To evaluate the performance of the machine learning methods, the technique of cross-validation was used. This is a procedure in which a data set containing instances of known class (strands known to be either edge or central in this case) is randomly split into two parts, a training set and test set. The term n-fold cross-validation is used when the data set (in randomized order) is split into n equal parts, each part being used in turn as test set with the remaining n - parts as training set. In this case, the cross-validation experiments can be used to assess the variability (precision) of the estimated measures of performance, and in the work below, results are reported as mean ± SE.

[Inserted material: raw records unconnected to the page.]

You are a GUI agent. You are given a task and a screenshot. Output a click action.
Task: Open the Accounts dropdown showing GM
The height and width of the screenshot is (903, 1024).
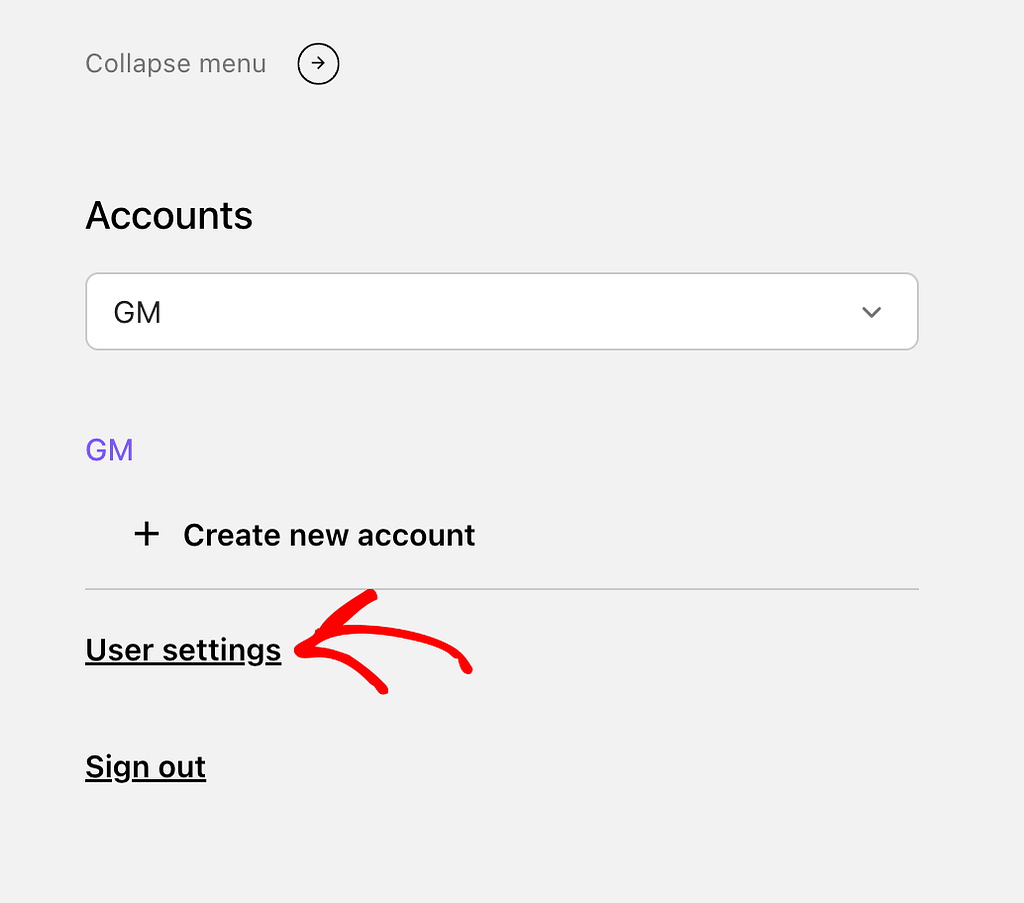click(501, 312)
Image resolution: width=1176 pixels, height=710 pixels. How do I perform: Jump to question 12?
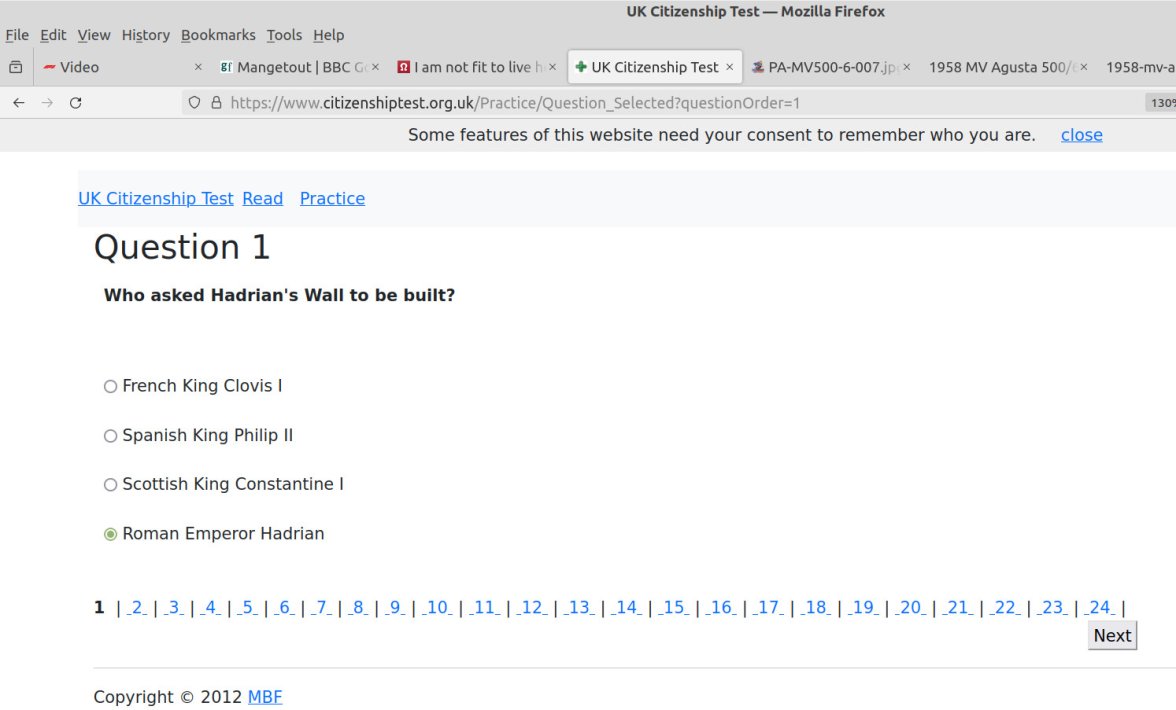[532, 607]
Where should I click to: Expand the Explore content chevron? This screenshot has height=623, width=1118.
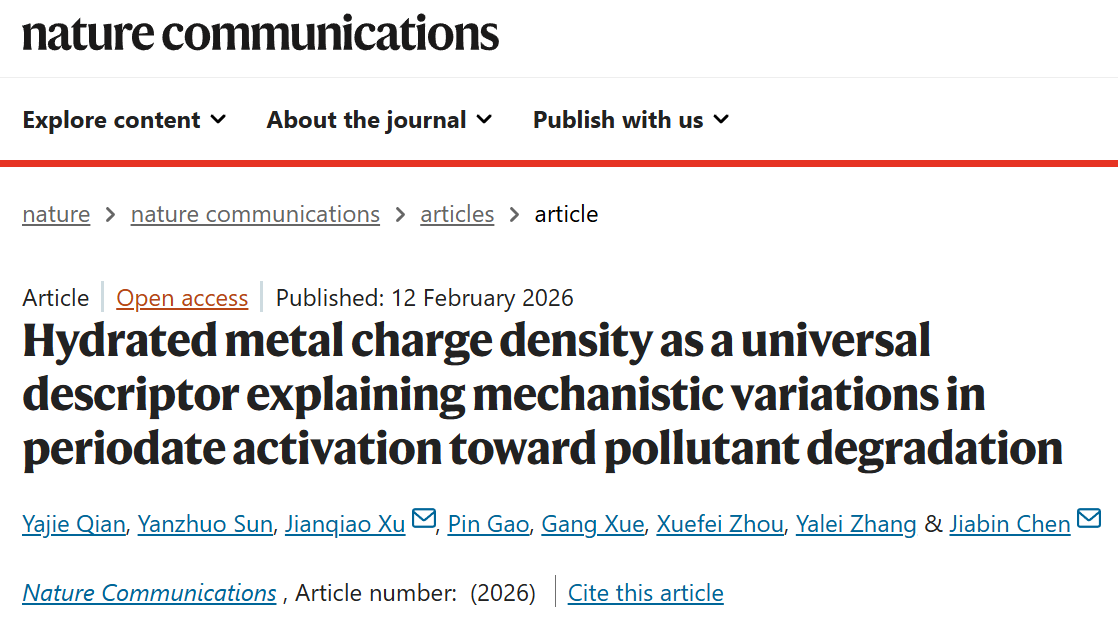click(218, 120)
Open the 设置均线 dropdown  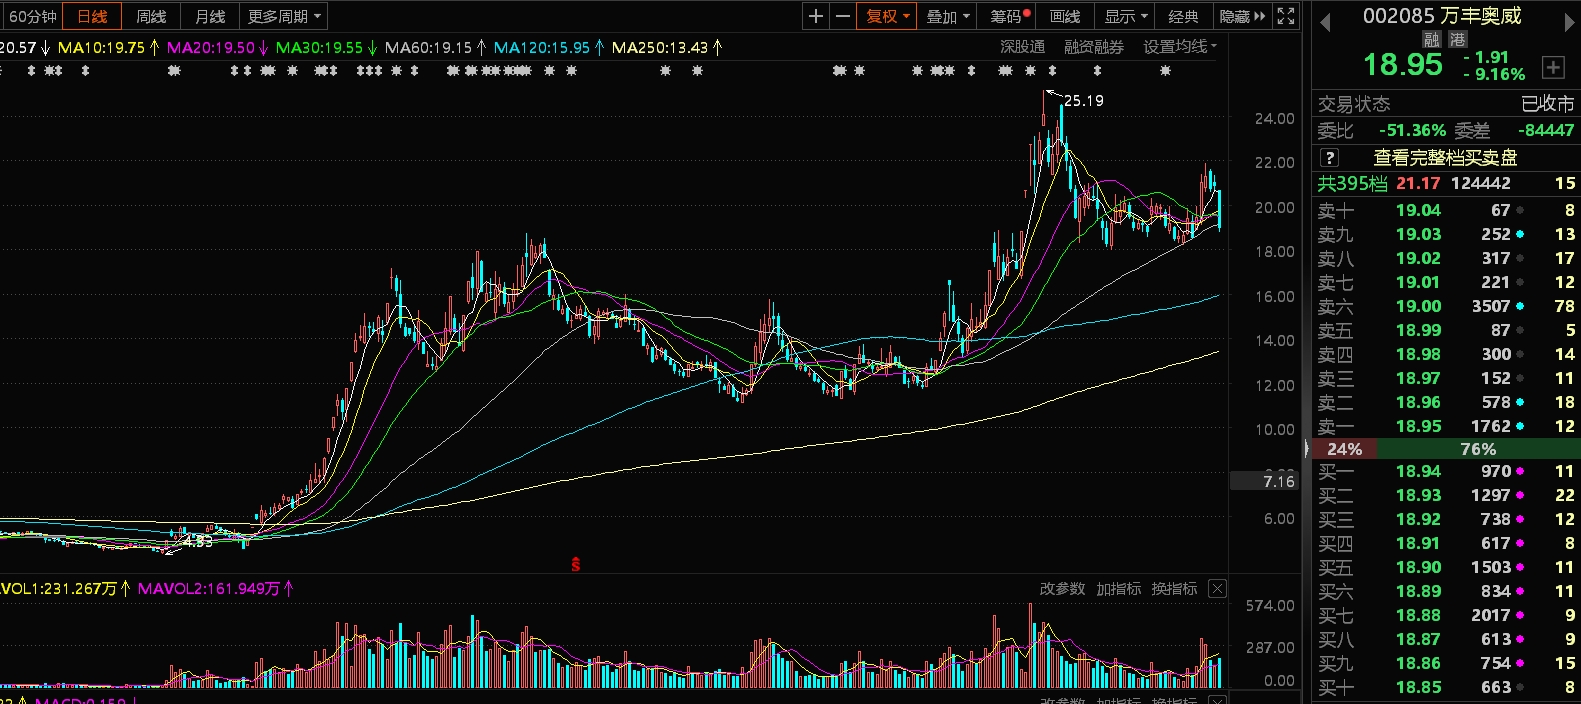click(1180, 47)
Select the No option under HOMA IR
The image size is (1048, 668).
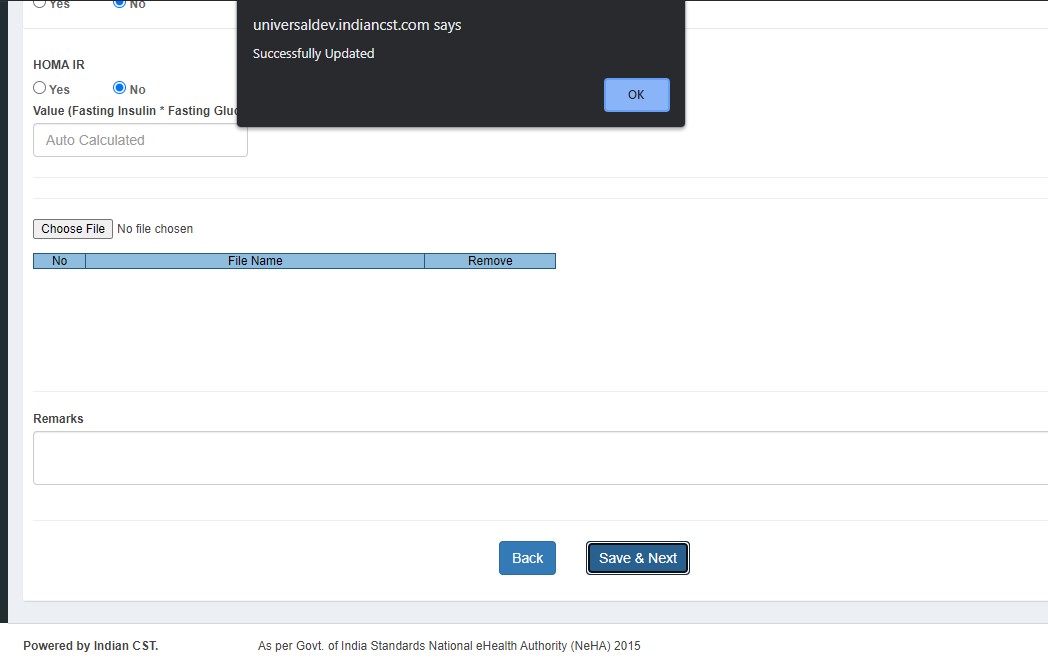(x=120, y=88)
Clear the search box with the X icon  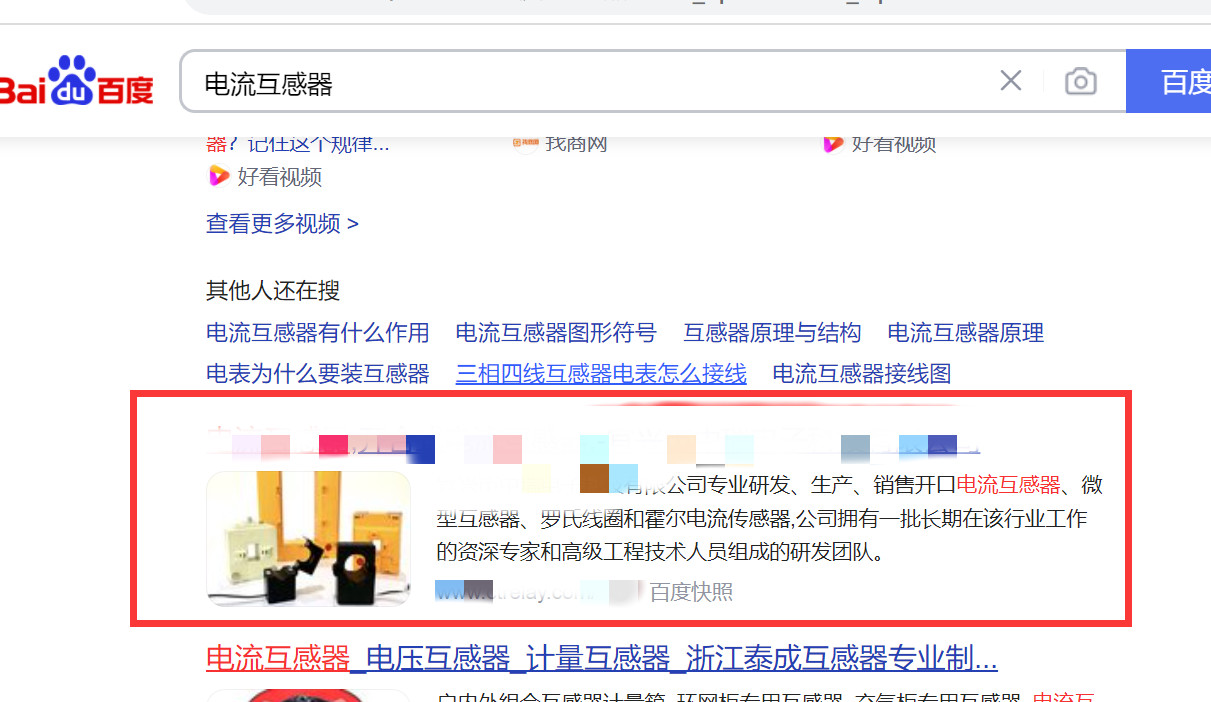pos(1011,81)
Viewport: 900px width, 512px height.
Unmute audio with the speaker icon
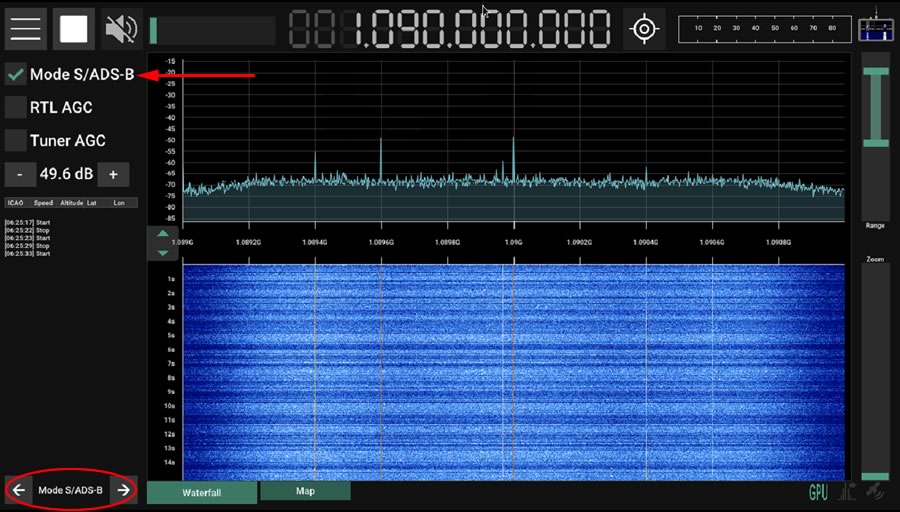[x=121, y=29]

When considering the performance of these prediction methods, it is important to note that a naive method predicting each class (edge, central) randomly with equal probability has an expected accuracy of 50% correct predictions on any test data set. Given information about the composition of the data set, it is straightforward to show that the best use a naive method could make of this would be to predict all instances to come from the dominant class (edge in this case), resulting in an accuracy equal to the percentage of instances of the dominant class in the data (52.9% in this case). To be useful, a method needs to exceed these naive methods significantly in the overall percentage of correct predictions. As well as the overall percentage of correct predictions, several other measures of performance were used in the work below. For each class of strand (edge or central), the sensitivity of a method is the percentage of the test set strands actually in that class that were correctly predicted to be in that class. On the other hand, the specificity is the percentage of the test set strands predicted to be in a given class that actually are in that class. Values <100% in sensitivity and specificity for the prediction of a particular class reflect the occurrence of false-negative and false-positive errors, respectively, for that class. In addition, the Matthews correlation coefficient (MCC; Matthews 1975; see Materials and Methods) was used as a robust, single-valued measure of performance, accounting for both false-positive and false-negative prediction errors for each class.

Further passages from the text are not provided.